Checking the box on Clinton didn’t get Biden or the delegates nearly as roused as his case against Trump. “Let me say something that has nothing to do about politics—something I am deadly serious about,” he said. “This is a complicated and uncertain world we live in. The threats are too great and the times too uncertain to let Donald Trump be president.”

No major party nominee in the country’s history has known less about national security, Biden said. “We cannot elect a man who has no plan, who endorses torture and religious intolerance. That’s not who we are,” a refrain Obama uses and that has become a staple for Clinton’s campaign.

“Donald Trump with all his rhetoric would literally make us less safe,” Biden declared. Trump is a man “who confuses bluster with strength… We simply can’t let that happen in America. Period.”

Biden reinforced the convention theme of an optimistic 21st American century, challenging Trump’s vision of a nation tearing apart and the perceived weakness he’d professed about the country’s military.

“It’s never a good bet to bet against America,” he said, noting we’ve had candidates before “who attempted to get elected by scaring people, but they never win because we don’t scare easily.”

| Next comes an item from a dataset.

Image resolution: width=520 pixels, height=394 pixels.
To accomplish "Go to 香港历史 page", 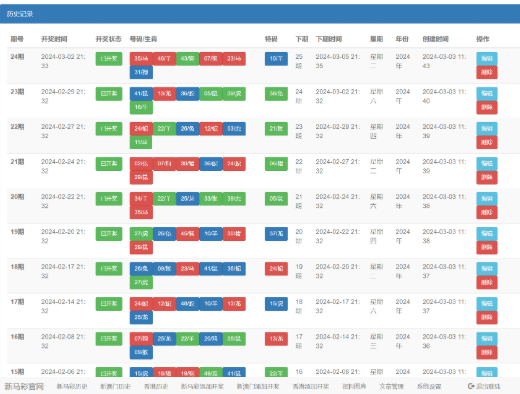I will pyautogui.click(x=156, y=386).
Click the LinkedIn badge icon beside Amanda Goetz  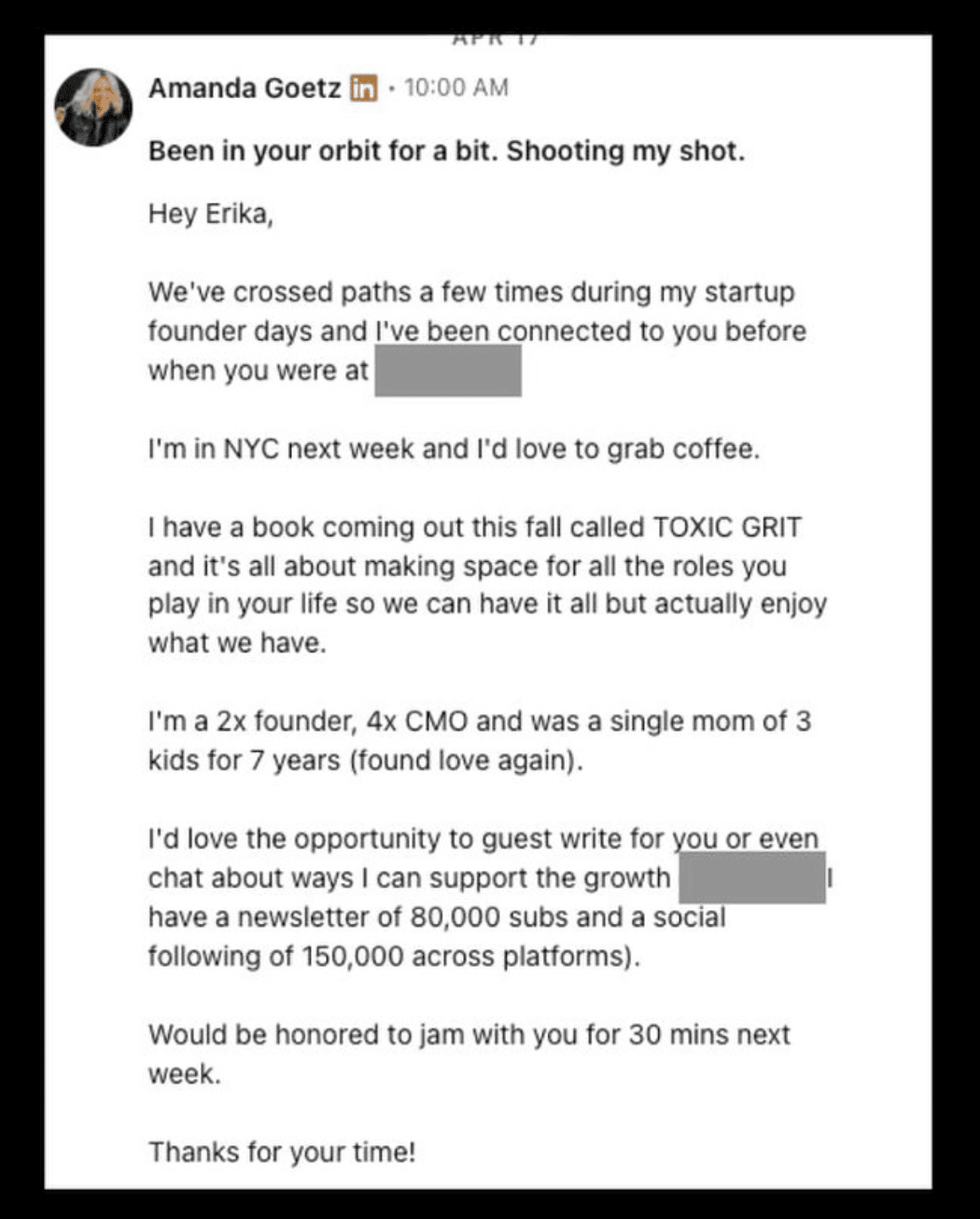click(x=363, y=89)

He said he is more optimistic about America’s chances today than he was as a 29-year-old kid more than 40 years ago when he was first sworn into the Senate.

“And God willing Hillary Clinton will write the next chapter in that journey. We are second to none and we own the finish line.”

It was a bittersweet moment too for many in the arena knowing that the speech marked the end of a remarkable career in elected office. But as Biden demonstrated tonight, he remains a man of boundless energy who will continue the cause inspired by his son’s death to lead a moon shot for cancer, and for that he’s got everybody’s vote.